|December 2012 · Vol. 61, No. 12: 726-732
Carpal tunnel syndrome—try these diagnostic maneuvers
Physical maneuvers are an essential step in diagnosing carpal tunnel syndrome. This update can help you get up to speed on diagnosis and treatment.
Via Christi Family Medicine Residency, University of Kansas School of Medicine, Wichita
Orthopedic Hand Surgery, Aurora Medical Group, Oshkosh, Wis
• Before considering surgery, offer patients with mild-to-moderate carpal tunnel syndrome (CTS) a trial of conservative therapy such as splinting or corticosteroids. A
• Order electrodiagnostic studies (EDS) as needed, to rule out other conditions with a similar presentation, confirm an uncertain diagnosis, and gauge the severity of CTS C, or when surgery is being considered. B
• Recommend carpal tunnel release for patients who have severe CTS or have failed to respond to nonsurgical t0reatment. C
Strength of recommendation (SOR)

★ ★ ★ ★ ★

> _Questions on the material_:
1/ According to the carpal tunnel syndrome extract, what conservative therapies should patients with mild-to-moderate CTS be offered before surgery is considered?
2/ List every circumstance in which the carpal tunnel syndrome extract says to order electrodiagnostic studies.
3/ Write out the carpal tunnel syndrome extract from "Via Christi Family" up to and including "of recommendation (SOR)".

> _Given entries_:
★ ★ ★ ★ ★

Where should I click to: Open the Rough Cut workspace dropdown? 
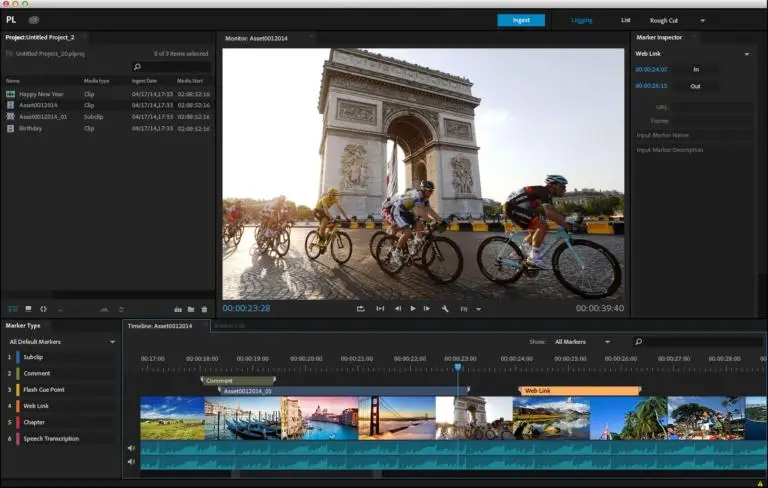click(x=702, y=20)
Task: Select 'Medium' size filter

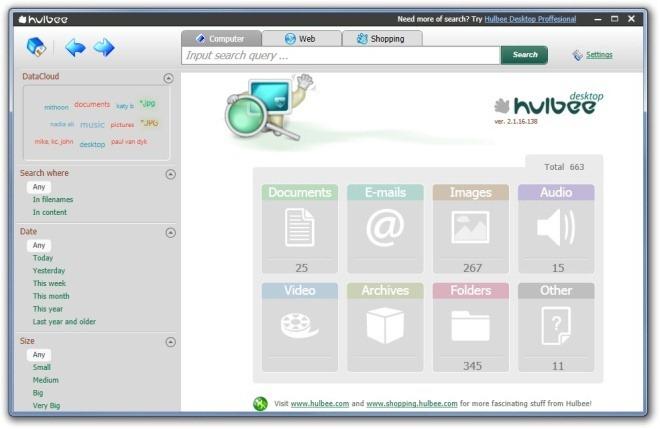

★ ★ ★ ★ ★

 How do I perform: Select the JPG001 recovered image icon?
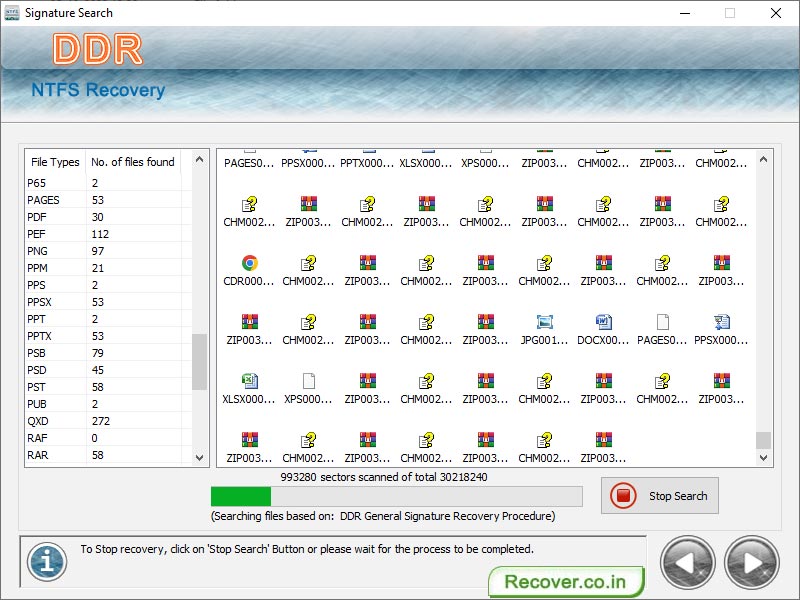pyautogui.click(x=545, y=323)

★ ★ ★ ★ ★

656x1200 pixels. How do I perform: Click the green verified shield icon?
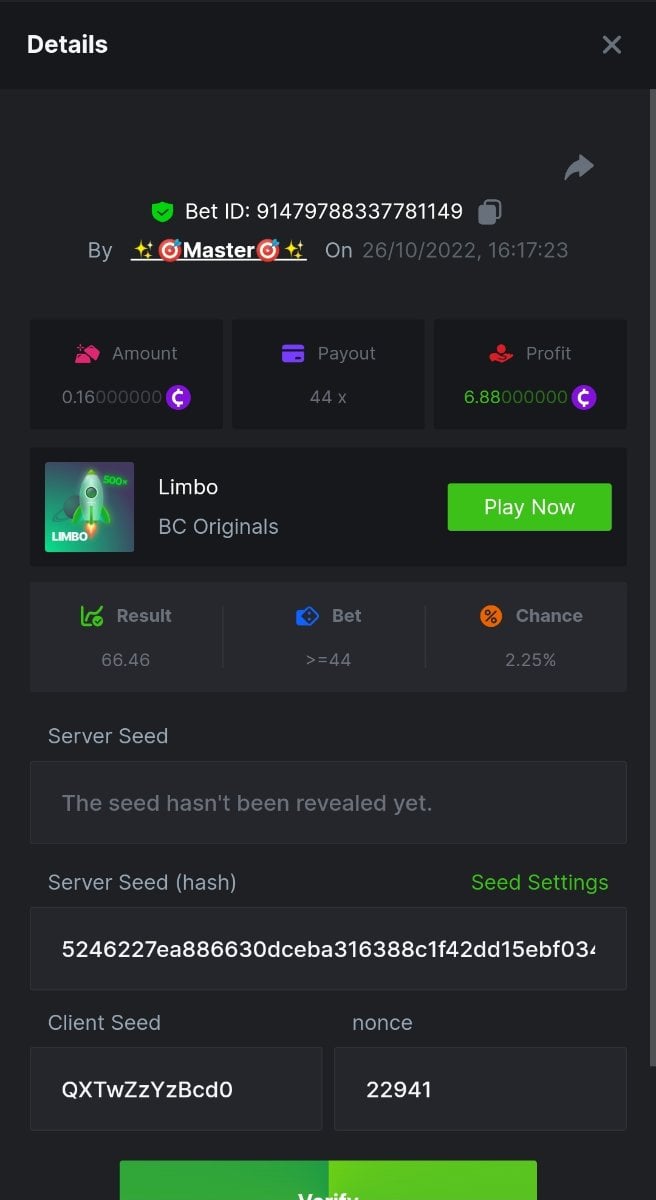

★ ★ ★ ★ ★

> _Solutions to the exercise_:
1/ Splinting or corticosteroids.

2/
- To rule out other conditions with a similar presentation
- To confirm an uncertain diagnosis
- To gauge the severity of CTS
- When surgery is being considered

3/
Via Christi Family Medicine Residency, University of Kansas School of Medicine, Wichita
Orthopedic Hand Surgery, Aurora Medical Group, Oshkosh, Wis
• Before considering surgery, offer patients with mild-to-moderate carpal tunnel syndrome (CTS) a trial of conservative therapy such as splinting or corticosteroids. A
• Order electrodiagnostic studies (EDS) as needed, to rule out other conditions with a similar presentation, confirm an uncertain diagnosis, and gauge the severity of CTS C, or when surgery is being considered. B
• Recommend carpal tunnel release for patients who have severe CTS or have failed to respond to nonsurgical t0reatment. C
Strength of recommendation (SOR)